We walked through the wet grass and the rain that fell was the kind that doesn’t fall all the way, just sort of drizzles around in windy droplets. It felt cold for May. We sat in white chairs on very green grass under a gray and moving sky.
They got married there, under the gray sky and the massive sycamore tree, the same place he had asked her out for the first time, the same place they had had their first kiss, and I couldn’t help but wonder about that tree. How old was it? 100 years? 200 years?
I wondered about when it had started to grow, how close it came to being trampled underfoot or overgrown by other trees. Was that area a forest when the tree was a seedling? Did anyone nearly cut it down? Had lightning ever struck close by?

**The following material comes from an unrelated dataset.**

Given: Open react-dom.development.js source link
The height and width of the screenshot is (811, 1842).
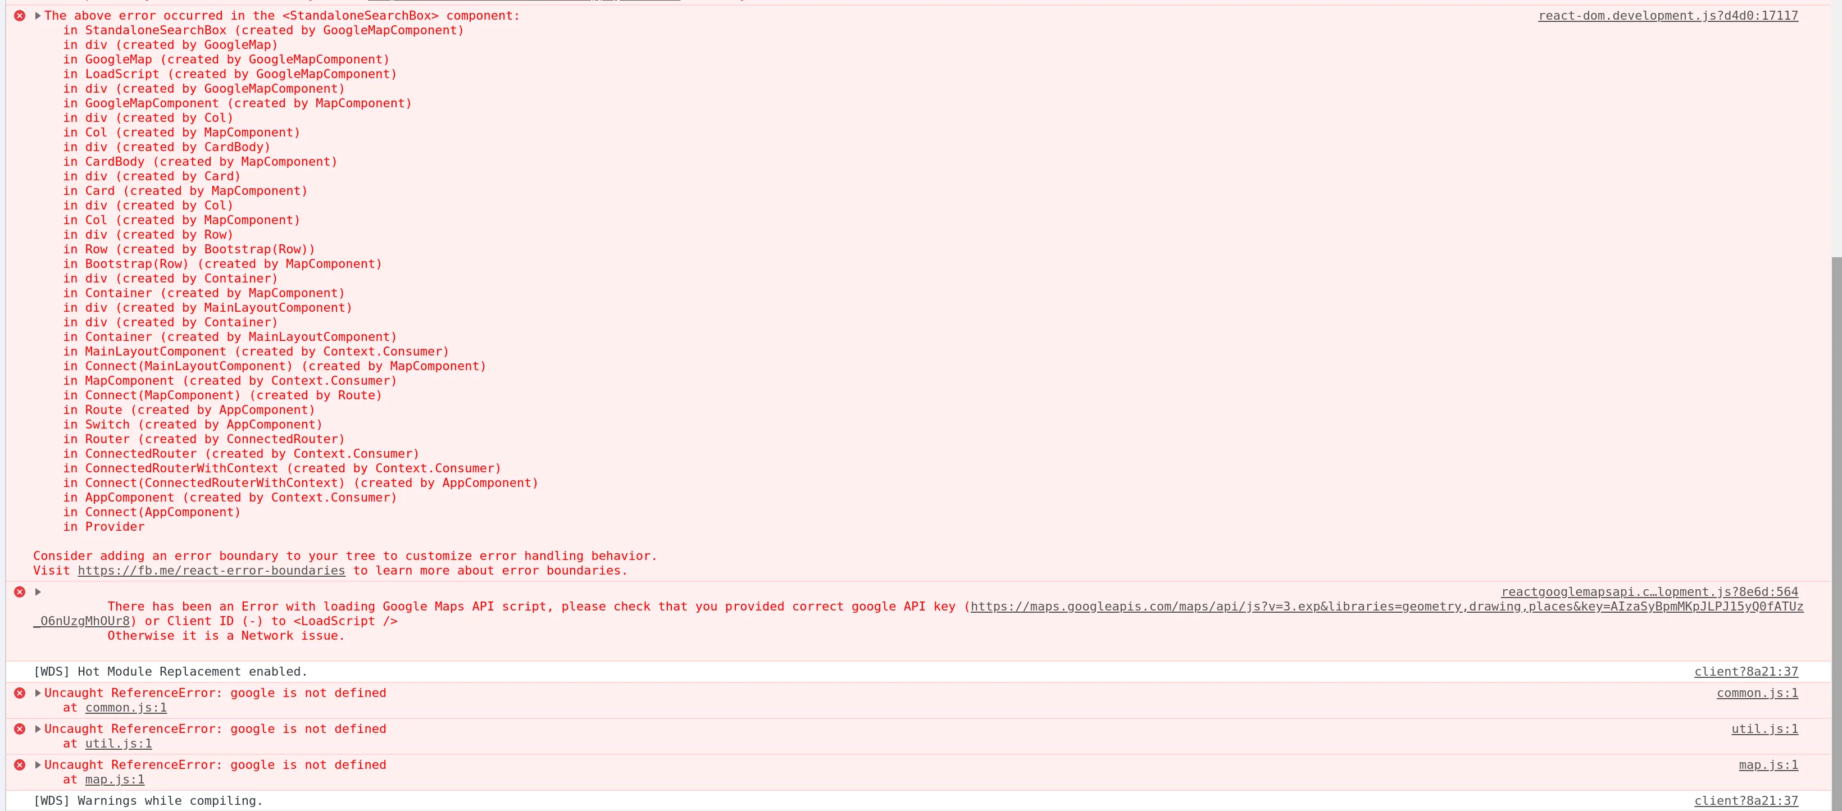Looking at the screenshot, I should click(1668, 16).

Every tree, every marker in our lives, ever significant event or person or happening, is only there by the thinnest of margins, the most unlikely of occurrences. 100 years ago, no one could have looked at that tree and thought, there’s a tree someone will fall in love under. There’s a tree someone will get married under. There’s a tree where people will say, “For better or worse.” Such a solemn vow. Such a sacred covenant.
I think of these things now, as I walk under a tree or play with my children in the park or wander the city with Maile. It’s a wonder, isn’t it, how this world has been prepared for us, how the trees have been planted, maybe for hundreds of years, the very trees that will mark the passing of our lives?
There’s something humbling about it, and encouraging, this idea that the trees or the buildings or the roads that will witness our very best times have already been planted or built or straightened, and they’re all out there, waiting for us to find our way to them. Our best times are waiting for us. I find that to be a comforting thought.